*** Begin section ***

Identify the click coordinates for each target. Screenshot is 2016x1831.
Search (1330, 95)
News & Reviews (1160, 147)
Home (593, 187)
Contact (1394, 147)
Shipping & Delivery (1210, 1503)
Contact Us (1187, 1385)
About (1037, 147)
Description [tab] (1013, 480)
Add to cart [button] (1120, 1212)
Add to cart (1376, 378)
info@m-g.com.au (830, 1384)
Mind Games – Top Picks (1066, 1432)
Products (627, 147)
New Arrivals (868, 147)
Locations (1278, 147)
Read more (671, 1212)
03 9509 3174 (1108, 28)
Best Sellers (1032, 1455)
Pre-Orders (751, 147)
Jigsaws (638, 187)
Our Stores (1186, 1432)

*** End section ***

- WHAT TO PRODUCE -
Each record above should be restated word for word.

- ANSWER AREA -
Identify the click coordinates for each target. Screenshot is 2016x1831.
Search (1330, 95)
News & Reviews (1160, 147)
Home (593, 187)
Contact (1394, 147)
Shipping & Delivery (1210, 1503)
Contact Us (1187, 1385)
About (1037, 147)
Description [tab] (1013, 480)
Add to cart [button] (1120, 1212)
Add to cart (1376, 378)
info@m-g.com.au (830, 1384)
Mind Games – Top Picks (1066, 1432)
Products (627, 147)
New Arrivals (868, 147)
Locations (1278, 147)
Read more (671, 1212)
03 9509 3174 (1108, 28)
Best Sellers (1032, 1455)
Pre-Orders (751, 147)
Jigsaws (638, 187)
Our Stores (1186, 1432)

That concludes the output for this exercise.